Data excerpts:
▼▼▼
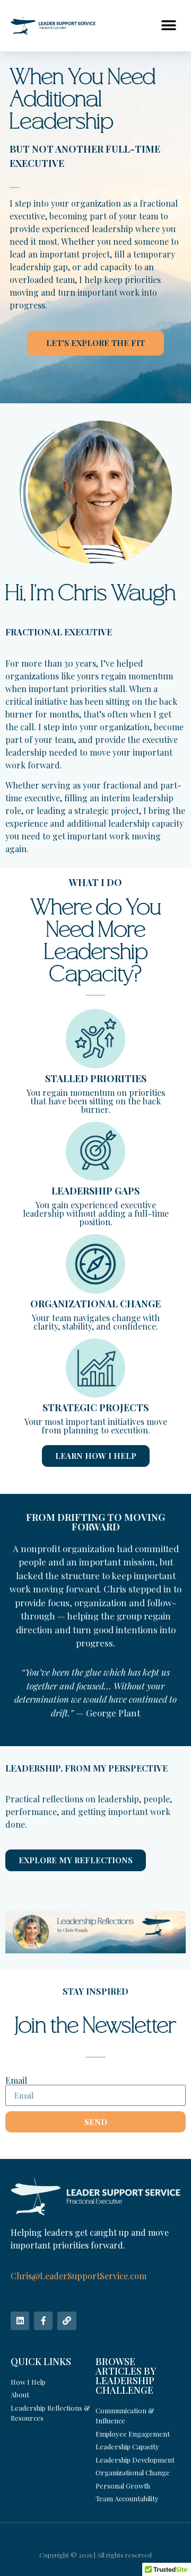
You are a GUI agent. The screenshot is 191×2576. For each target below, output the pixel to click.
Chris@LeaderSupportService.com (78, 2275)
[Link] (66, 2321)
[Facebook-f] (43, 2321)
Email (16, 2080)
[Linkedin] (20, 2321)
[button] (168, 26)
▲▲▲
Restate the data above verbatim, skipping every image.

Exercise solution:
You are a GUI agent. The screenshot is 191×2576. For each target below, output the pixel to click.
Chris@LeaderSupportService.com (78, 2275)
[Link] (66, 2321)
[Facebook-f] (43, 2321)
Email (16, 2080)
[Linkedin] (20, 2321)
[button] (168, 26)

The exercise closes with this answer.